The ENCODE data is organized using [category]/([subcategory])/[tier]
schema.
- The DNase, Histone, TFBS_cellspecific categories contain corresponding cell type-specific regulatory data. The TFBS_combined category contains the non-cell type-specific summary of binding of 161 transcription factors. The [chromStates](ENCODE chromStates) category contains cell type-specific chromatin states obtained using different methods.
- The
tier
system reflects [cell type specificity and quality](ENCODE cell types) of the data.

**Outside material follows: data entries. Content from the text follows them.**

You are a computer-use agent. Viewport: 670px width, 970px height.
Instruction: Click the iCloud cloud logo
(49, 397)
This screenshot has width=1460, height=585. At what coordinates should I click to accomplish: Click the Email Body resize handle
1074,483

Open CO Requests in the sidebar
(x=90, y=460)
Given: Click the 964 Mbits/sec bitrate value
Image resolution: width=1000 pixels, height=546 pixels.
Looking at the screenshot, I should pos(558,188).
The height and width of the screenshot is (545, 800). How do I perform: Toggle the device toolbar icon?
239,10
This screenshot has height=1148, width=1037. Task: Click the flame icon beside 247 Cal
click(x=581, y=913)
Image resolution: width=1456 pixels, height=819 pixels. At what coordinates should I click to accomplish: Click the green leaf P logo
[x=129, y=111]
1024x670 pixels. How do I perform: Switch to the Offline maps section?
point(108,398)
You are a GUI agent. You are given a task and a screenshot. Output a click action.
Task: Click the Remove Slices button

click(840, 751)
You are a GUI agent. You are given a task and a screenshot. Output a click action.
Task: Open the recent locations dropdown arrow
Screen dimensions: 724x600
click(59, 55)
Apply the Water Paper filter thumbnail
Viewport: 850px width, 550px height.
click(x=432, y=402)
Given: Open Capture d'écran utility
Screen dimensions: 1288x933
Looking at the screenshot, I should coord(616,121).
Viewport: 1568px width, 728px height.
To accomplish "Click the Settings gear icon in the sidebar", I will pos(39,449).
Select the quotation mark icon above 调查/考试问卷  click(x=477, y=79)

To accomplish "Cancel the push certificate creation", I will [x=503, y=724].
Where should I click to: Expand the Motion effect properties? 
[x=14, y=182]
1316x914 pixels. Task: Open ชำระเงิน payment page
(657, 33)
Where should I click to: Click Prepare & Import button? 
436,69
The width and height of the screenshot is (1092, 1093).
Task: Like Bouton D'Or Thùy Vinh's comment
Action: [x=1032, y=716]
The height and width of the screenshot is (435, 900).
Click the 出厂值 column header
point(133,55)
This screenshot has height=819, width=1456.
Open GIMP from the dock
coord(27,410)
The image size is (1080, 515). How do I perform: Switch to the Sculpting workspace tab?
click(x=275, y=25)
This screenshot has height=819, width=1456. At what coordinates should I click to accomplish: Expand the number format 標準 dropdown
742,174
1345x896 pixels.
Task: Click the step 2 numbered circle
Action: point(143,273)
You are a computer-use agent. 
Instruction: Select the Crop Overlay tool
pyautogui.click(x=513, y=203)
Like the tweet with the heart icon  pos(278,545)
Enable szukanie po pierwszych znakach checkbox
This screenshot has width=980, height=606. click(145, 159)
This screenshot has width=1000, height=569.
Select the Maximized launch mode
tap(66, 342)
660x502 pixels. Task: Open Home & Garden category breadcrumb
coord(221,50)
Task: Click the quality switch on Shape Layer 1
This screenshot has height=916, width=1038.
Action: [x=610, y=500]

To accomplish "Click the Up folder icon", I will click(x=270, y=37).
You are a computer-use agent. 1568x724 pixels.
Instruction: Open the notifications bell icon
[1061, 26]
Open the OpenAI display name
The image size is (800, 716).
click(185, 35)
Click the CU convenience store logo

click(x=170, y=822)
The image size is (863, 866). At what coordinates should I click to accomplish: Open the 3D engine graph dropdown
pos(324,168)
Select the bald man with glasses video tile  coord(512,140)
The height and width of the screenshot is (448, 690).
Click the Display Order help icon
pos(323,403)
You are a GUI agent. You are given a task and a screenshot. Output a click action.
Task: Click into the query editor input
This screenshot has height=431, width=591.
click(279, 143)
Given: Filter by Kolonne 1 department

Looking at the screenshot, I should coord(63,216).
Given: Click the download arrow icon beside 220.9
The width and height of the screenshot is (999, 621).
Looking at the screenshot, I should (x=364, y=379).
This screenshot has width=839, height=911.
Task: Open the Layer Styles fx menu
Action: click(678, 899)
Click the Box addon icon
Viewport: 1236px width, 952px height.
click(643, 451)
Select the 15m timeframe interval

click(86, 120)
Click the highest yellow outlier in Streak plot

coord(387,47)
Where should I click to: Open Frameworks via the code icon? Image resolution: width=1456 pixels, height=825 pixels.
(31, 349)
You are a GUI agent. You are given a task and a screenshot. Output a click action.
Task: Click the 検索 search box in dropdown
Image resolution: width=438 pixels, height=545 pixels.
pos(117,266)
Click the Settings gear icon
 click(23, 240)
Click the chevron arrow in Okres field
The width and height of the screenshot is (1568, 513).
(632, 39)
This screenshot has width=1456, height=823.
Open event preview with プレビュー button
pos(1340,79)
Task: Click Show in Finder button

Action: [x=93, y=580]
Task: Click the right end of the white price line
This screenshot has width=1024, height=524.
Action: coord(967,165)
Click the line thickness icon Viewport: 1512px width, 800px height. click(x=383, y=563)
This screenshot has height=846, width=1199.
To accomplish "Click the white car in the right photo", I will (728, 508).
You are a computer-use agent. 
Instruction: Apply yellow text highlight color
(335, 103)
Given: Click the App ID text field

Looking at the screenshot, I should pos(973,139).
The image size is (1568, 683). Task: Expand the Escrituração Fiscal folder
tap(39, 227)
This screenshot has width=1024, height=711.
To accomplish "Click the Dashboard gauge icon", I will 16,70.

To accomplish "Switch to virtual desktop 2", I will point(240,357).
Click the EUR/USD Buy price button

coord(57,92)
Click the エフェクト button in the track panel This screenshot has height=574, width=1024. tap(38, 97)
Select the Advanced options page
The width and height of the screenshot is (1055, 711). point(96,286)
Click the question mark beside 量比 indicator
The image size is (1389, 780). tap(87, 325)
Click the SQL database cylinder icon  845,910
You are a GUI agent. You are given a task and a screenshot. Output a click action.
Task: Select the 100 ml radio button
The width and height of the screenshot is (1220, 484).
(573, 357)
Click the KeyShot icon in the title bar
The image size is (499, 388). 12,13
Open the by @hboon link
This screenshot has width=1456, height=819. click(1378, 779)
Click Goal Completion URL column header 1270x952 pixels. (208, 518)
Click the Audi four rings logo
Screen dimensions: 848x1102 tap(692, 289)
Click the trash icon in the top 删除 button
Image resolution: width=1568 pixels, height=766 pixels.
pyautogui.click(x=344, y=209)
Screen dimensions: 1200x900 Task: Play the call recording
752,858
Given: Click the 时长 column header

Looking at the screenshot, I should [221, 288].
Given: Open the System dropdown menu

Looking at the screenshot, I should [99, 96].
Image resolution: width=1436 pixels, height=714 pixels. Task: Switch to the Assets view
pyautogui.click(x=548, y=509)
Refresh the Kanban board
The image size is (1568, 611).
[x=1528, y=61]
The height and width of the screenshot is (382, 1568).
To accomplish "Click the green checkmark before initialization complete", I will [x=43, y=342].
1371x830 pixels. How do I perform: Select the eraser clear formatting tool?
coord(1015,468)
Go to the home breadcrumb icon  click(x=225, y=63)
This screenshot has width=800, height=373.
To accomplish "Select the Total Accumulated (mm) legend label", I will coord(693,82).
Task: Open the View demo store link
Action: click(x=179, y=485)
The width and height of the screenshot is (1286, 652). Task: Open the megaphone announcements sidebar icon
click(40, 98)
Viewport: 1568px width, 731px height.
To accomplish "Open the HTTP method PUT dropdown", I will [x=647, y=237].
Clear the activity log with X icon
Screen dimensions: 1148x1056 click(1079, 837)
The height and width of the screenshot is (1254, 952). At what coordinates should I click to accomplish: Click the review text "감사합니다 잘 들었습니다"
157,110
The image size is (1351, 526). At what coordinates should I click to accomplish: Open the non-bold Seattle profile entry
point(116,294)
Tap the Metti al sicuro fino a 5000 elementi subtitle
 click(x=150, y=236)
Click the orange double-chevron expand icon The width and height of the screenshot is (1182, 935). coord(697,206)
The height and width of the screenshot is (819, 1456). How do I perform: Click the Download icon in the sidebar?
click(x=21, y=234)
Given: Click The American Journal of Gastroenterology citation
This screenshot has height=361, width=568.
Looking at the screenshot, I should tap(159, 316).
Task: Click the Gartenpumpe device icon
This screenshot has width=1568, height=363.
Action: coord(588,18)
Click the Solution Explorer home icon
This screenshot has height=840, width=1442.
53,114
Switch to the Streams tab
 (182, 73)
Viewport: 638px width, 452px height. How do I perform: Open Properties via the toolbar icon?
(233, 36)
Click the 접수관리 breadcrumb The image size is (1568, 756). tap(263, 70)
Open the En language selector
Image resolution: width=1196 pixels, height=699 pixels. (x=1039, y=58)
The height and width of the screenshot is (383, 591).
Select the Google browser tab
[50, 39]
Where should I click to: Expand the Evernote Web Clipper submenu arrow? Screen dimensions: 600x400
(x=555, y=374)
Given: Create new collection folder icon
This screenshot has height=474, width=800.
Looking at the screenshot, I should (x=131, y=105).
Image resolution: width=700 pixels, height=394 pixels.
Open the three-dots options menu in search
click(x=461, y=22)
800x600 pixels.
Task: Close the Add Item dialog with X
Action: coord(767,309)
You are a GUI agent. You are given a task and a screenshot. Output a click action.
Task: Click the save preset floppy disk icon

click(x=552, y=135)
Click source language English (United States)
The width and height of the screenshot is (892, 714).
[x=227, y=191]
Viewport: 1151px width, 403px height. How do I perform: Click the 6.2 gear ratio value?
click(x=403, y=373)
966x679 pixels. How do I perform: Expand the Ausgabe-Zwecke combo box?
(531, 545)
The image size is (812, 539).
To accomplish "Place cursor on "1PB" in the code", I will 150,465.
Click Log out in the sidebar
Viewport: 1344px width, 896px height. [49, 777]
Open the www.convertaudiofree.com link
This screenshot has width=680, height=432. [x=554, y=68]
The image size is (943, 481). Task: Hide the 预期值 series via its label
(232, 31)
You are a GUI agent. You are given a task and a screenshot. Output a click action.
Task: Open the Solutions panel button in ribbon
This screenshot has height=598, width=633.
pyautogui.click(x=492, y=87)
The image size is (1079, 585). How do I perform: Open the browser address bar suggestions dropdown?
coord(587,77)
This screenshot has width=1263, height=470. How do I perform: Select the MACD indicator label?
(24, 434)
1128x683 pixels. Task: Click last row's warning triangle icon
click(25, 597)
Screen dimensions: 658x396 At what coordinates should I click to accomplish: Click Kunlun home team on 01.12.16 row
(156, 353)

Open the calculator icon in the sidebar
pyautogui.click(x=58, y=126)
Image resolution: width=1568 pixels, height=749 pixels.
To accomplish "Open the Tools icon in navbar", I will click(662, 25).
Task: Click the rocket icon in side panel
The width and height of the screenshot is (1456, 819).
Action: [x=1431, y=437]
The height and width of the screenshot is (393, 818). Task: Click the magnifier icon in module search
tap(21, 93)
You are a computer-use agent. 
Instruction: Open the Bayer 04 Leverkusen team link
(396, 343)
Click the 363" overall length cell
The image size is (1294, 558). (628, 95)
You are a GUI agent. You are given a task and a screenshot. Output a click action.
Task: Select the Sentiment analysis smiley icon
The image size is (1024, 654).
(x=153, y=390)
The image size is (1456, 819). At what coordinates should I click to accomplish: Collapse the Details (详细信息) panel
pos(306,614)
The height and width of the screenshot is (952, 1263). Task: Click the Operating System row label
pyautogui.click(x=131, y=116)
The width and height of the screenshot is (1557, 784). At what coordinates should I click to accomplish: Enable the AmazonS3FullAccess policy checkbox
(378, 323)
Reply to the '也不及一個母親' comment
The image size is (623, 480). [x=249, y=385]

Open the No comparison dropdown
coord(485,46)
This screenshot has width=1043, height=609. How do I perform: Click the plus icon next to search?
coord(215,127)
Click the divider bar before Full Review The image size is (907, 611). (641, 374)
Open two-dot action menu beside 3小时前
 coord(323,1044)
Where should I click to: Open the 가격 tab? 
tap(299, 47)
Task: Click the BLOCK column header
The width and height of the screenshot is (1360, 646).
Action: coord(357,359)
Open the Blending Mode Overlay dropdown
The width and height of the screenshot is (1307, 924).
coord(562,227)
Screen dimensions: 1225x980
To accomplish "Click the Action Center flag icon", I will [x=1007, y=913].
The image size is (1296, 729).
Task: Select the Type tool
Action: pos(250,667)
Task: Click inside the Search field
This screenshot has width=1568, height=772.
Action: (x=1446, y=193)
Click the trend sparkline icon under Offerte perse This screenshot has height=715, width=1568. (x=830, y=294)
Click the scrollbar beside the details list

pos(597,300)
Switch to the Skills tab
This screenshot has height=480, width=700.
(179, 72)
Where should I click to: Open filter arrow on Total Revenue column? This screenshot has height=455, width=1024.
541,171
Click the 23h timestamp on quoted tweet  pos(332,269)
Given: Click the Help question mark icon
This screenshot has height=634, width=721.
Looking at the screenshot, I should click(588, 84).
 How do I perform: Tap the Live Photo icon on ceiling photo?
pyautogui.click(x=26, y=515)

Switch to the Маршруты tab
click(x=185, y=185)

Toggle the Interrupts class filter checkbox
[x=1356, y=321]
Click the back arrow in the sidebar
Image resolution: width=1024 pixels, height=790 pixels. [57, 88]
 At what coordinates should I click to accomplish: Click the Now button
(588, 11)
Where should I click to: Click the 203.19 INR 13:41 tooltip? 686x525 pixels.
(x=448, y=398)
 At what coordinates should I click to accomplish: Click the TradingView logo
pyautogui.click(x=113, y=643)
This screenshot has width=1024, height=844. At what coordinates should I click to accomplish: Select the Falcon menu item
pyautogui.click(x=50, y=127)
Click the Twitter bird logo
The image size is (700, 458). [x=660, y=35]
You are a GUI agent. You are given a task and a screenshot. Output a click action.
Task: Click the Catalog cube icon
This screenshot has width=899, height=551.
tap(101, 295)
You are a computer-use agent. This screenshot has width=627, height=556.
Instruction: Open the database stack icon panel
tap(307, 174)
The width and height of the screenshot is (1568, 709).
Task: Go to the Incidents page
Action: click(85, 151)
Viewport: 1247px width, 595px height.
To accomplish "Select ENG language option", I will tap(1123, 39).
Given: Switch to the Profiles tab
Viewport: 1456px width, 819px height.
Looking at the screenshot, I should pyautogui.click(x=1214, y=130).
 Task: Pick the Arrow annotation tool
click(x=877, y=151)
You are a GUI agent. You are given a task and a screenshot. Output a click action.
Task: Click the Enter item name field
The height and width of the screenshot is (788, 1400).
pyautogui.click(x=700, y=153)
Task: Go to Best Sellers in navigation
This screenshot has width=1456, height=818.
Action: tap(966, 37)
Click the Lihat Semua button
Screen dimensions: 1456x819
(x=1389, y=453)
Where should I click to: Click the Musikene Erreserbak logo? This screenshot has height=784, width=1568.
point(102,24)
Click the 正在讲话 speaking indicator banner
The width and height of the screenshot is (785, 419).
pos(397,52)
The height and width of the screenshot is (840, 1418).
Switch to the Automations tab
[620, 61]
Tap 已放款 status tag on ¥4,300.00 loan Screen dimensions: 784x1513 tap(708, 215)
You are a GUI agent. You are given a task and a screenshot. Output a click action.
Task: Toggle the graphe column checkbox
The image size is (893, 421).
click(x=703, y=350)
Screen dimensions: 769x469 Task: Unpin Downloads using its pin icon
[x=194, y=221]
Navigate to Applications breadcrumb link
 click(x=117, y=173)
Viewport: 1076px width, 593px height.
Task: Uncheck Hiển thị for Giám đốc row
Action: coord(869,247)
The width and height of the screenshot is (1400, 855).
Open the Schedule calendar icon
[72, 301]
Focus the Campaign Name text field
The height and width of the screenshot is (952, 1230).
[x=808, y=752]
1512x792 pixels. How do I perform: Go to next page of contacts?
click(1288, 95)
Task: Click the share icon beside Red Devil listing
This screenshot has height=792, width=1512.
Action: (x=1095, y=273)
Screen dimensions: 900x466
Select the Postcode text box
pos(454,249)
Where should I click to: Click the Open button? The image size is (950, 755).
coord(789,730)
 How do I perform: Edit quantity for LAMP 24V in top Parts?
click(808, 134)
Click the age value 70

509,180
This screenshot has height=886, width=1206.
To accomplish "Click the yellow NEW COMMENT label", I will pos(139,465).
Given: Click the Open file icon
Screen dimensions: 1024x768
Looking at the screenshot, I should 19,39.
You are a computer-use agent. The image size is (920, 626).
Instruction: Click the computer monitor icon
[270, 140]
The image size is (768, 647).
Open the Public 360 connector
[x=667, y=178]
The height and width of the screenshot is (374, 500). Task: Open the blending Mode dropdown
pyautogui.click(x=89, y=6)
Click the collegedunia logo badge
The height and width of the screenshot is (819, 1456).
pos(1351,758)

The Roadmap Epigenomics data follows the [category]/[cell/tissue type]
schema.
- The DNase/Histone categories contain corresponding cell type-specific regulatory data. The _bPk/_gPk/_nPk suffixes correspond to peaks called using broad/gapped/narrow peaks settings, respectively. See c. Peak Calling section for more details. We recommend using _bPk data. The processed/imputed suffixes correspond to experimentally obtained/computationally imputed regulatory data, respectively. See Imputed signal tracks for more details. We recommend using processed data.
- The
cell/tissue type
system organizes data derived from [general anatomical categories](Roadmap cell types).
The file names generally follow [cell]-[factor]-[category]
schema to quickly identify regulatory datasets without the need to consult detailed description.